In the records below, turn everything from the line containing "Task: Open the API request link" down to the line containing "Looking at the", both included, into a JSON list of strings with one string per line and no blank lines. Leave the pictures out.
------------------------------------------------------------
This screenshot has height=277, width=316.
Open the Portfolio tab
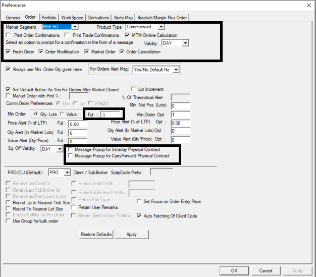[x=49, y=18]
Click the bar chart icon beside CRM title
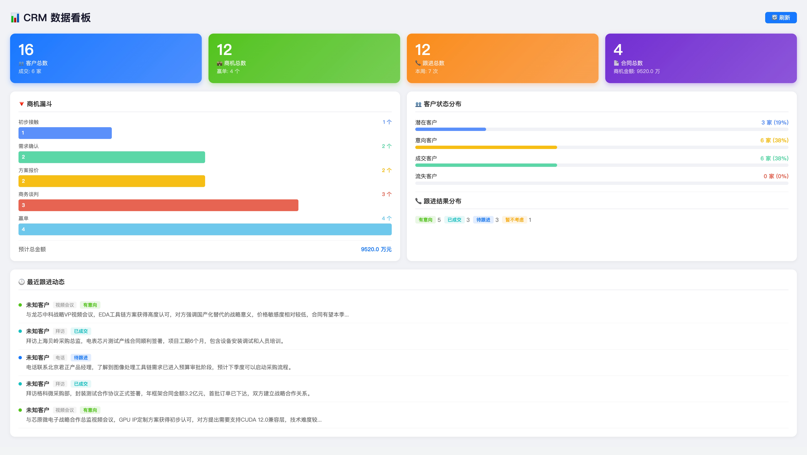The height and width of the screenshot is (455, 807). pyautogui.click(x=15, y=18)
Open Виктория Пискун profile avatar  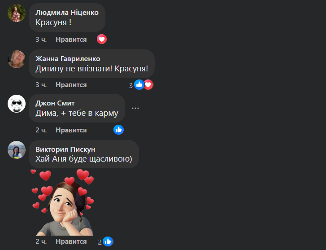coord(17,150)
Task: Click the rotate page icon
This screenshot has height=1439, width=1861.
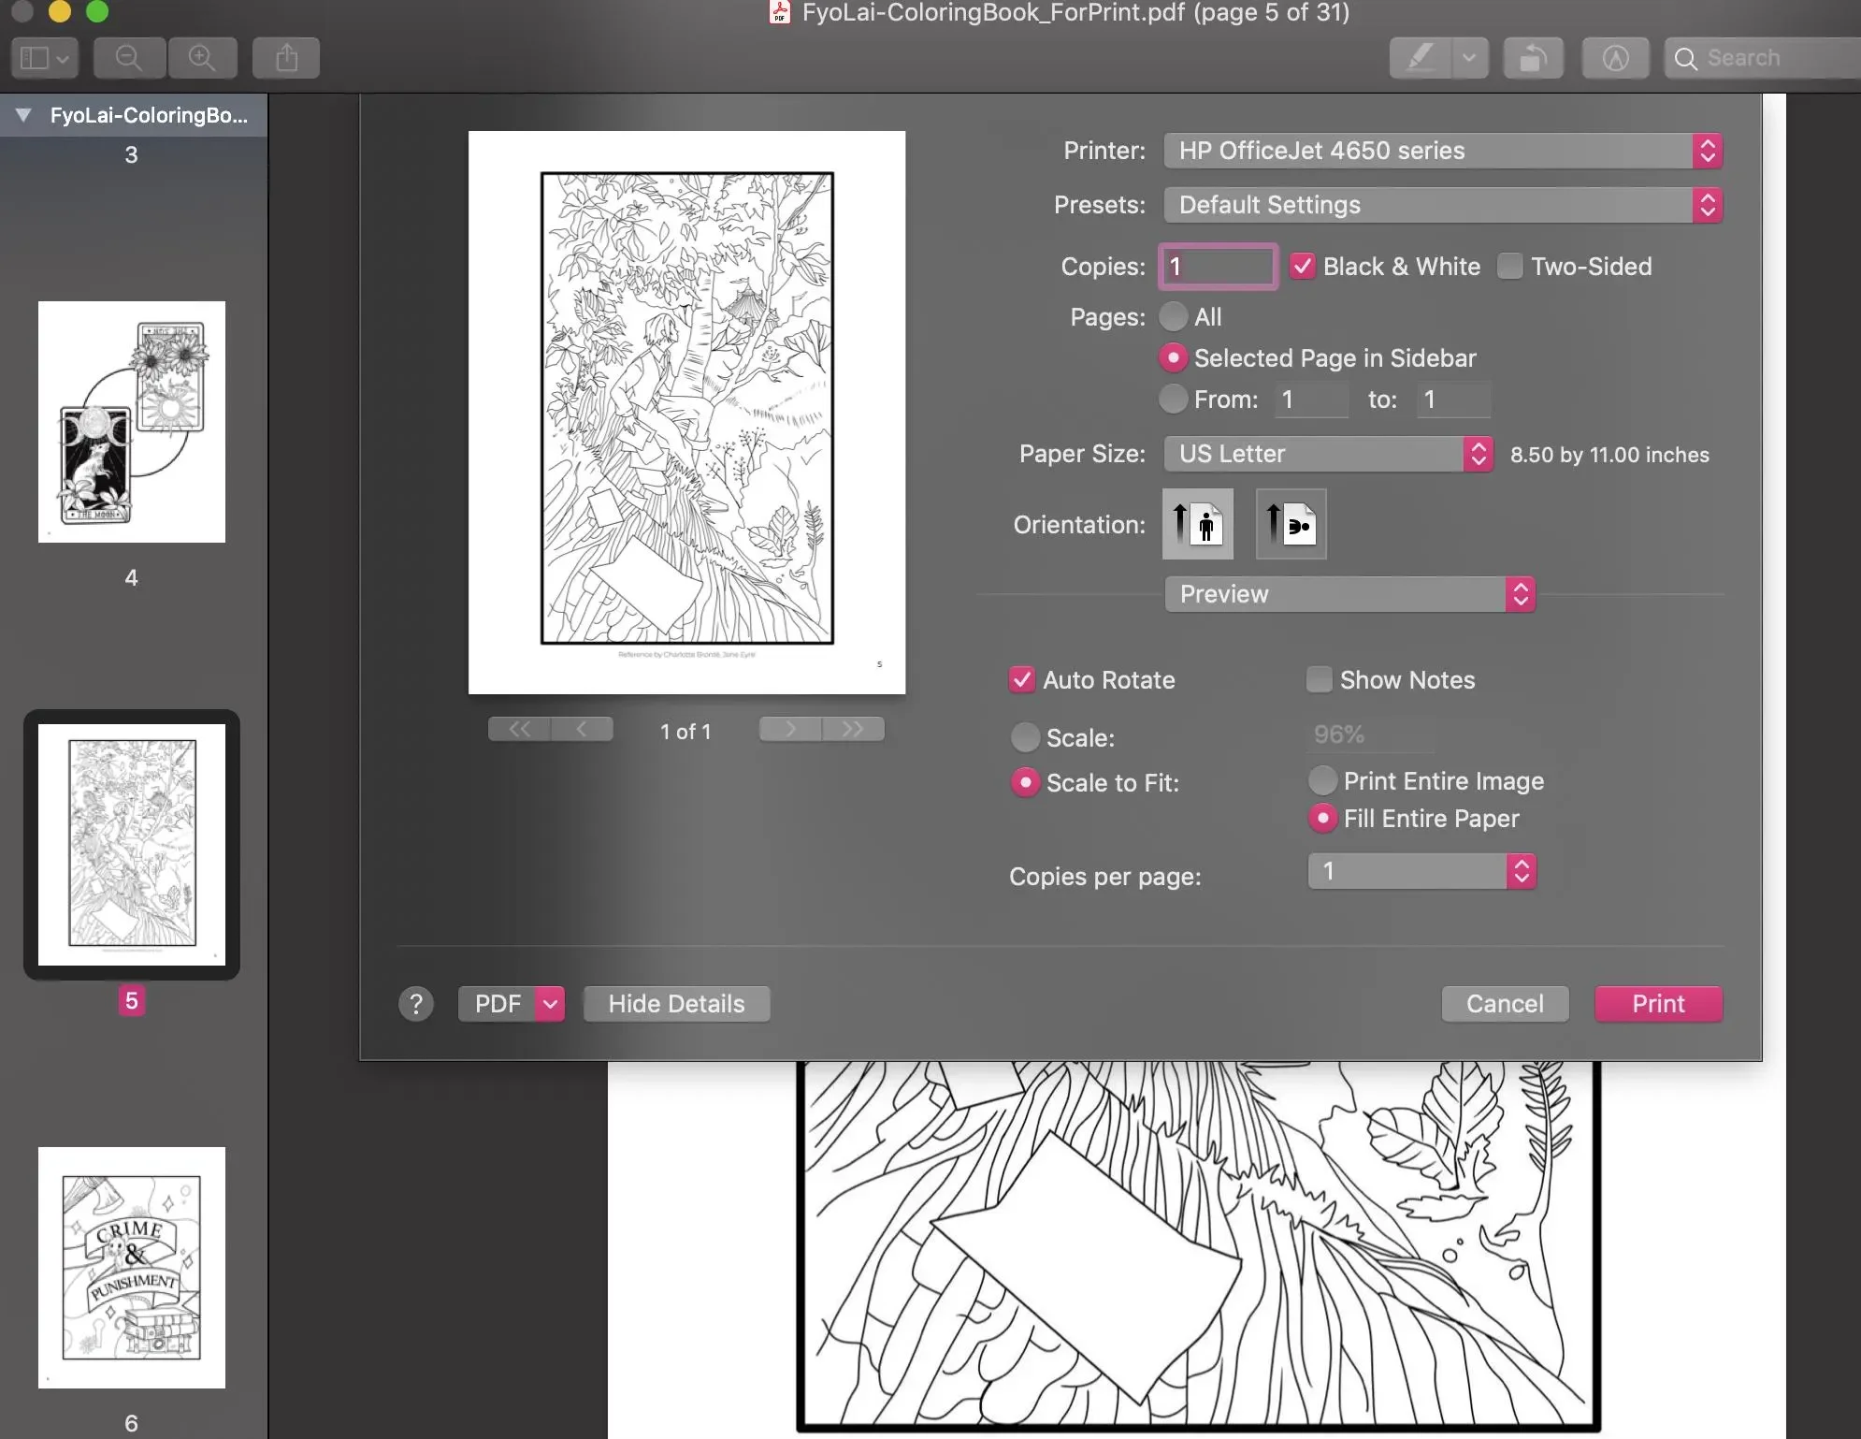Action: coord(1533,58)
------------------------------------------------------------
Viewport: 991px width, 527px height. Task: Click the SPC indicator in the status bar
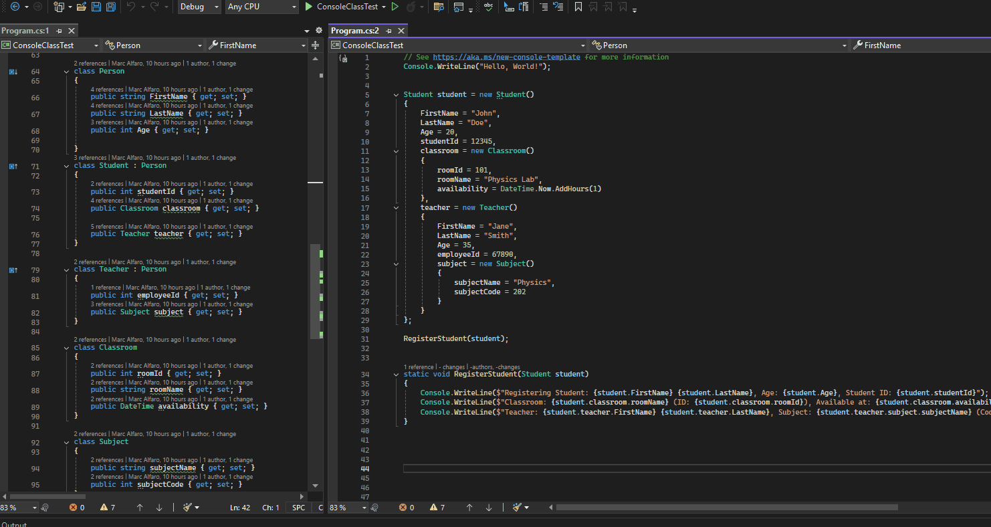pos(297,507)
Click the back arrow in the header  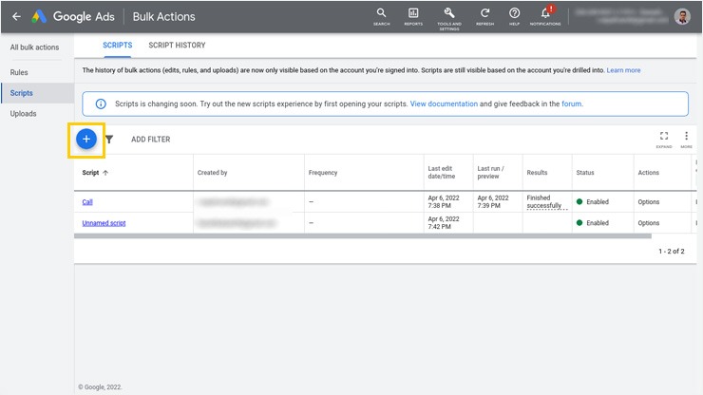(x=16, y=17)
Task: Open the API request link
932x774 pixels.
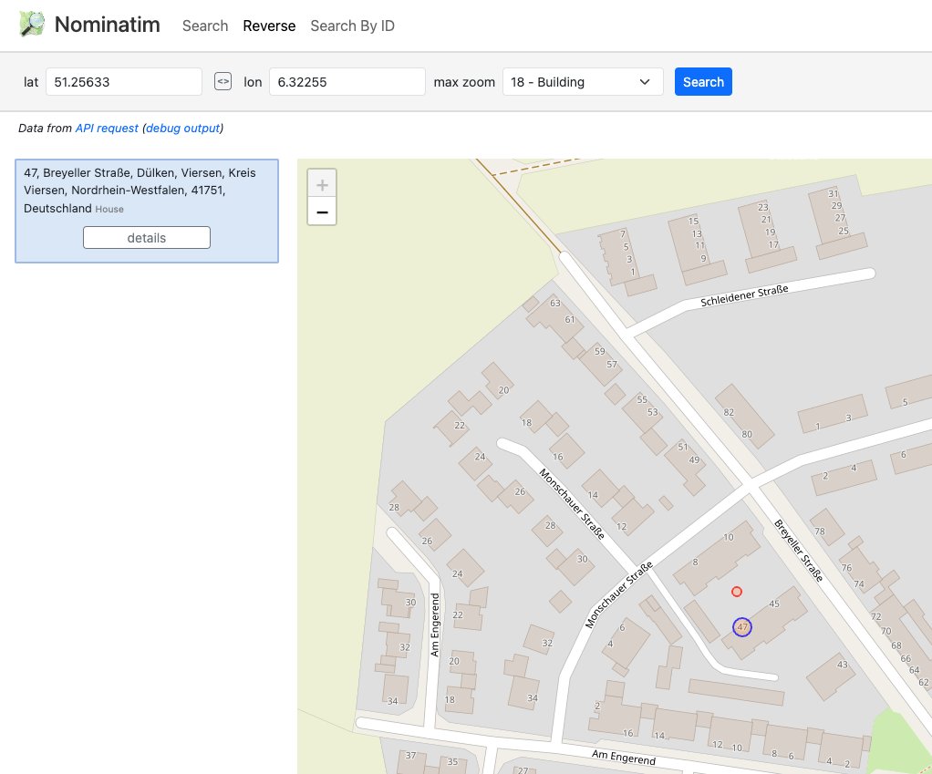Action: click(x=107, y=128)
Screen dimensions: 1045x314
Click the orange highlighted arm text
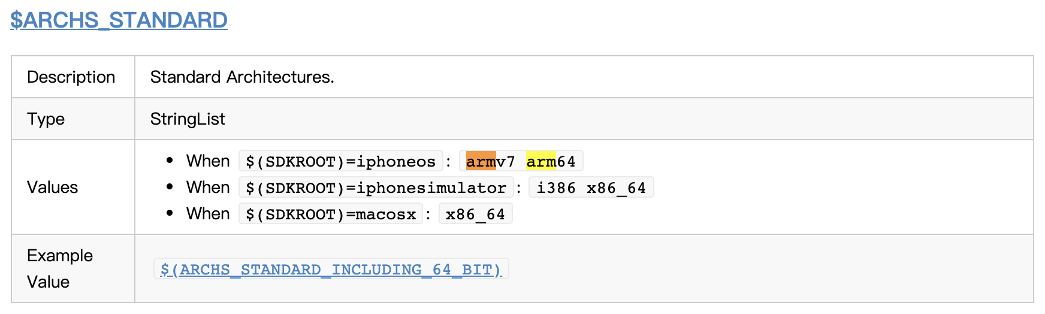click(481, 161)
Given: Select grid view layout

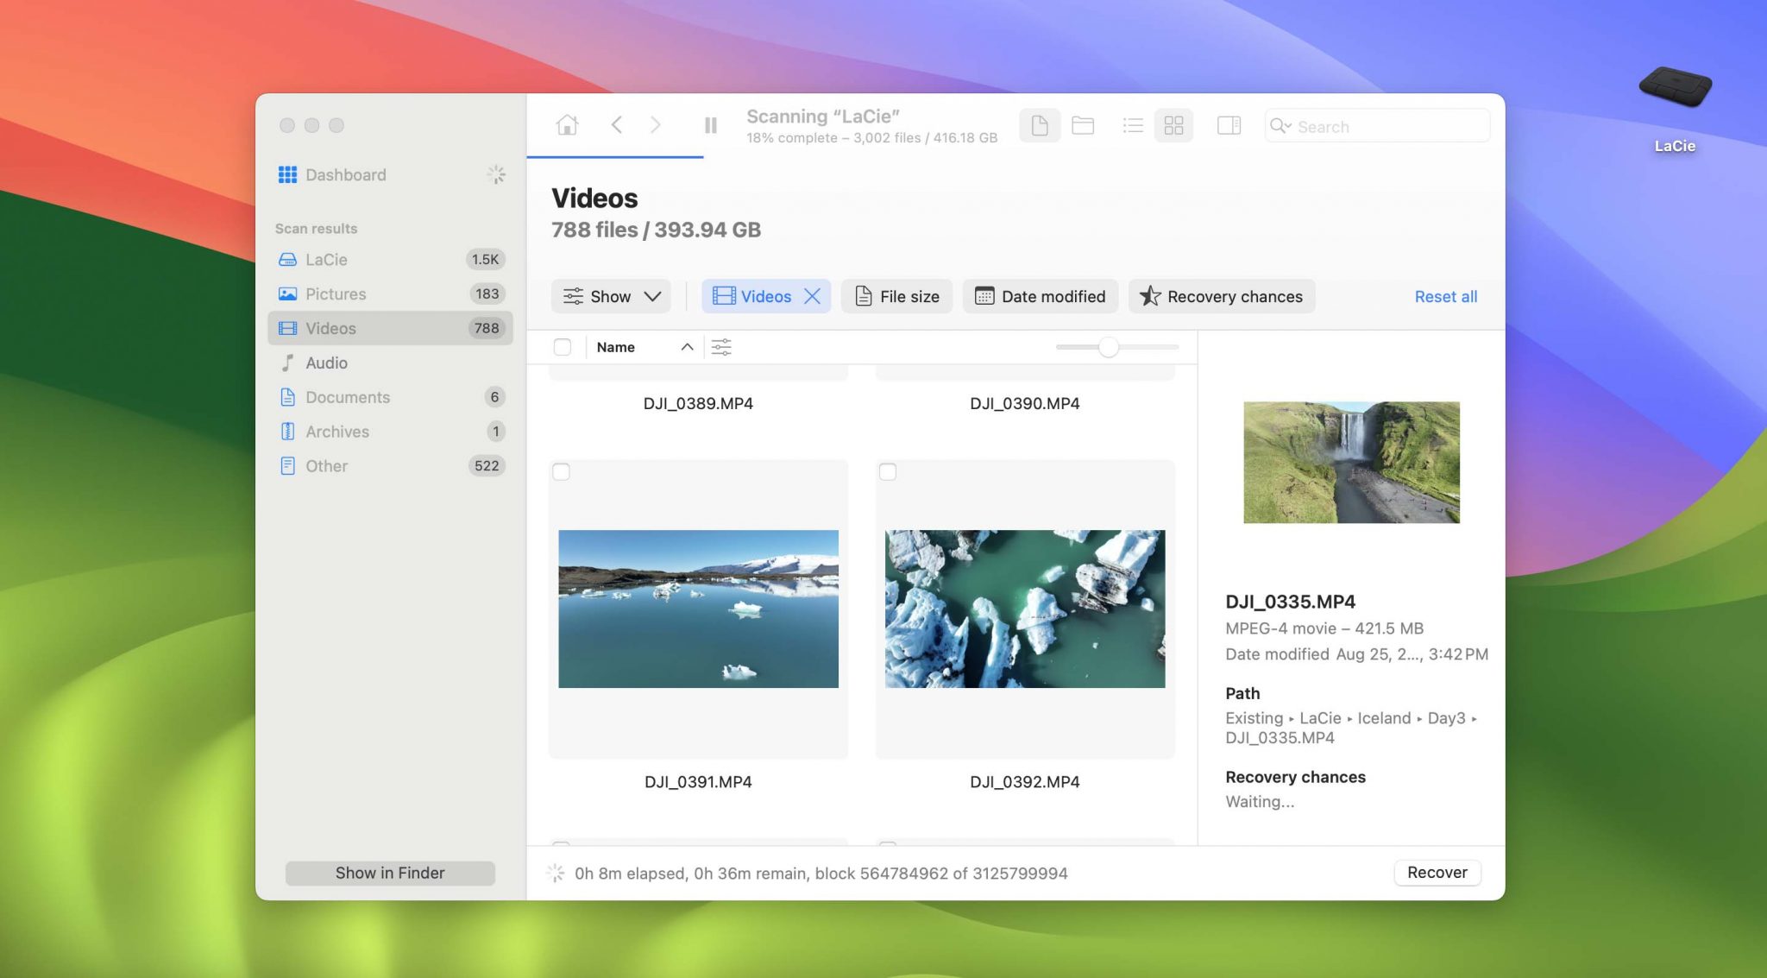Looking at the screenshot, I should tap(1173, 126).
------------------------------------------------------------
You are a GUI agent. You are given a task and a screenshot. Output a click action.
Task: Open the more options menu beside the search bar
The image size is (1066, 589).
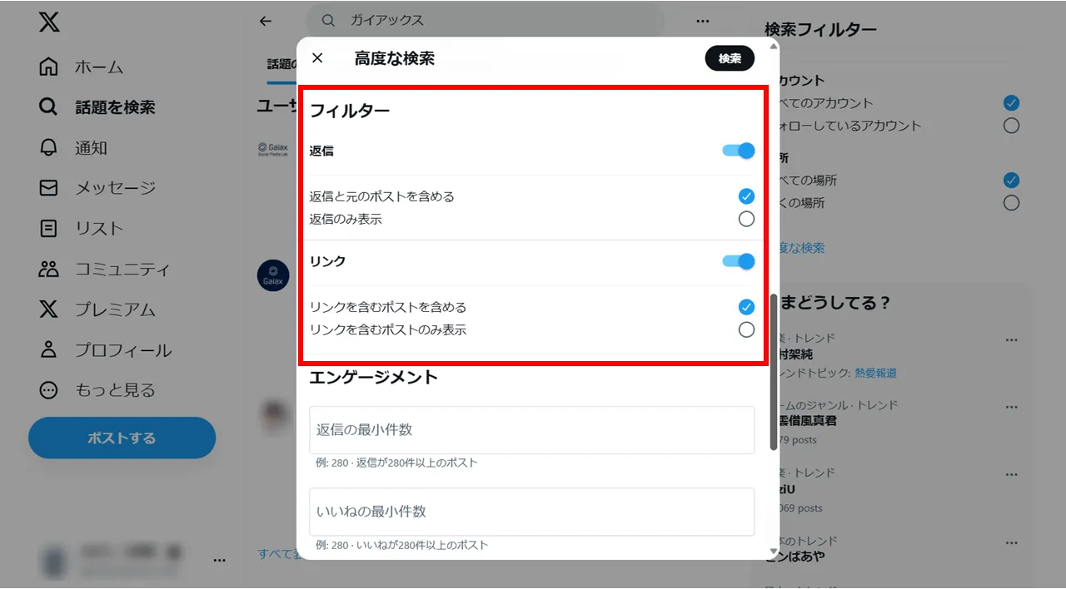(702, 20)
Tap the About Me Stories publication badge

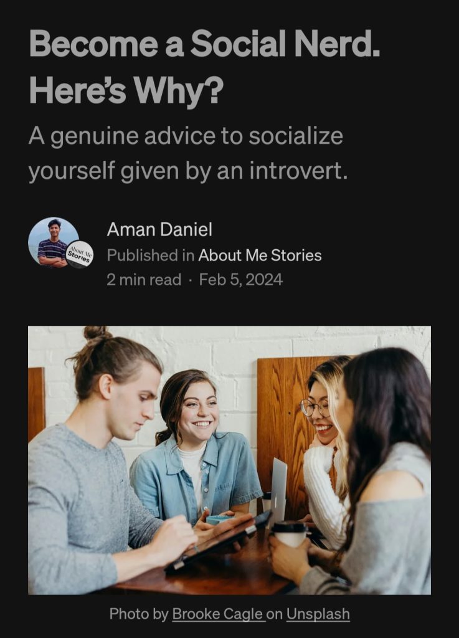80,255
------------------------------------------------------------
** Task output **
[
  "Task: Open the API request link",
  "932x774 pixels.",
  "Action: click(x=107, y=128)",
  "Screen dimensions: 1045x314",
  "Click the orange highlighted arm text",
  "click(481, 161)",
  "Given: Select grid view layout",
  "Looking at the screenshot, I should tap(1173, 126)."
]